Es de esperar que si se ha tenido una juventud muy precoz, la crisis de los cuarenta -esa que hace que la gente se compre motos, salga con especímenes supuestamente mayores de edad y escuche a U2- se adelante y ocurra a los treinta. Supergrass, que nuestro Jorge Acevedo tan bien definió como “pendejos de mierda“, eran en los ‘90 unos jovenzuelos adorablemente guapos, entre drogadictos y amigos del barrio, que iluminaban con sus camisetas ajustadas la pantalla de las calcetineras adictas al MTV de la época. Con 19 años promedio, rockeaban como los dioses, si los dioses son Rolling Stones, The Beatles, The Buzzcocks y The Kinks. Quince años después la banda, ahora treintona, suma a su discografía un par de discos jugados (el estupendo Life on other planets de 2002, y el no tanto Road to Rouen, 2005) y decide volver con un álbum que definen ellos mismos como “energético”.

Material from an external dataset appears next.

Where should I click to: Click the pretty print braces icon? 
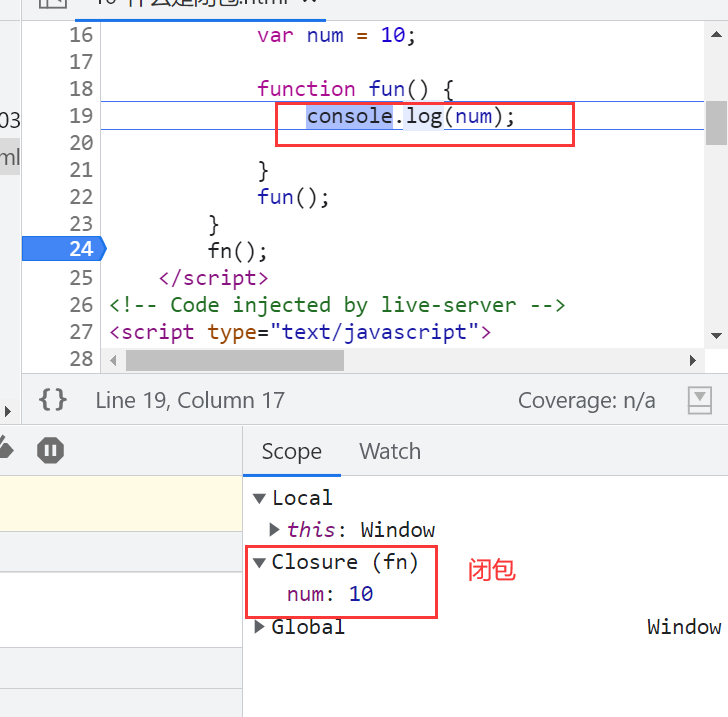pyautogui.click(x=53, y=401)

Y en lo energético está justamente el problema. Diamond hoo ha suena demasiado a “vamos a hacer un disco sobre eso que hacíamos tan bien”, invocando el flojo fantasma de las bandas que autoproclaman que vuelven a los orígenes. Ahora, que no se ponga en duda, este disco rockea con todo: es potente, guitarrero y juguetón, tal como aparecen en “Diamond hoo ha man” y “Rebel in you”. Porque no hay que olvidar, esto es Supergrass, una banda que se ha mantenido como un referente limpio y democrático por sobre tanta moda esquizoide y que son capaces de pegarle tres patadas a cualquier garage rocker de jeans ajustados.

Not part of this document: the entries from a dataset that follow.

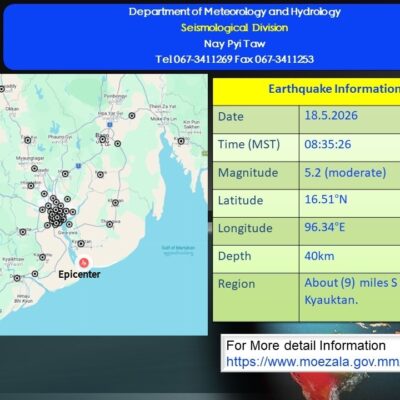Screen dimensions: 400x400
Task: Select the Bago station marker
Action: tap(103, 139)
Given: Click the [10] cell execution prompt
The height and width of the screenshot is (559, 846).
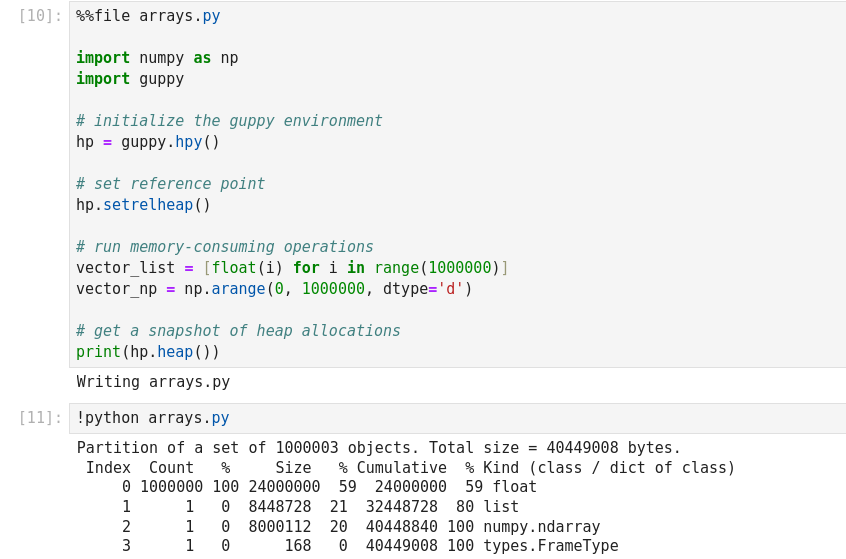Looking at the screenshot, I should pyautogui.click(x=40, y=16).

Pero cuando se llega en Diamond hoo ha a “Ghost of a friend”, es que entra la disonancia por contraste: esta es una canción capaz de mezclar rollinga, Dylan y Elton John en cuatro minutos, sonando tan frescos y elegantemente británicos como un mod en scooter. Y si son capaces de componer algo así de bueno, ¿entonces no son los otros escarceos rocanroleros un mínimo esfuerzo donde la creatividad desaparece? Y así es que al escuchar nuevamente “When I needed you”, ahora suene como un cliché que el gran Gaz Combes cante a sus treinta años que va en la parte trasera de un auto robado, a toda velocidad y sin luces y que después, en “Whiskey and green tea” diga, entremedio de un horrible saxofón, que el whiskey le hizo mal en Japón y que lo persigue William Burroughs.

Con un suspiro de aburrimiento, podemos pensar que diez años atrás, borracho como zapato, ya lo habían perseguido dragones chinos y que de seguro debe haber chocado un par de veces. Al ponerlo en un disco de esta intensidad y plantearlo como una vivencia del momento, vehemente y real a sus treinta, suena lamentablemente a lo que quiso decir Bryan Adams, cuando a los treinta y siete años llamó a su nueva obra Eighteen until I die (1996).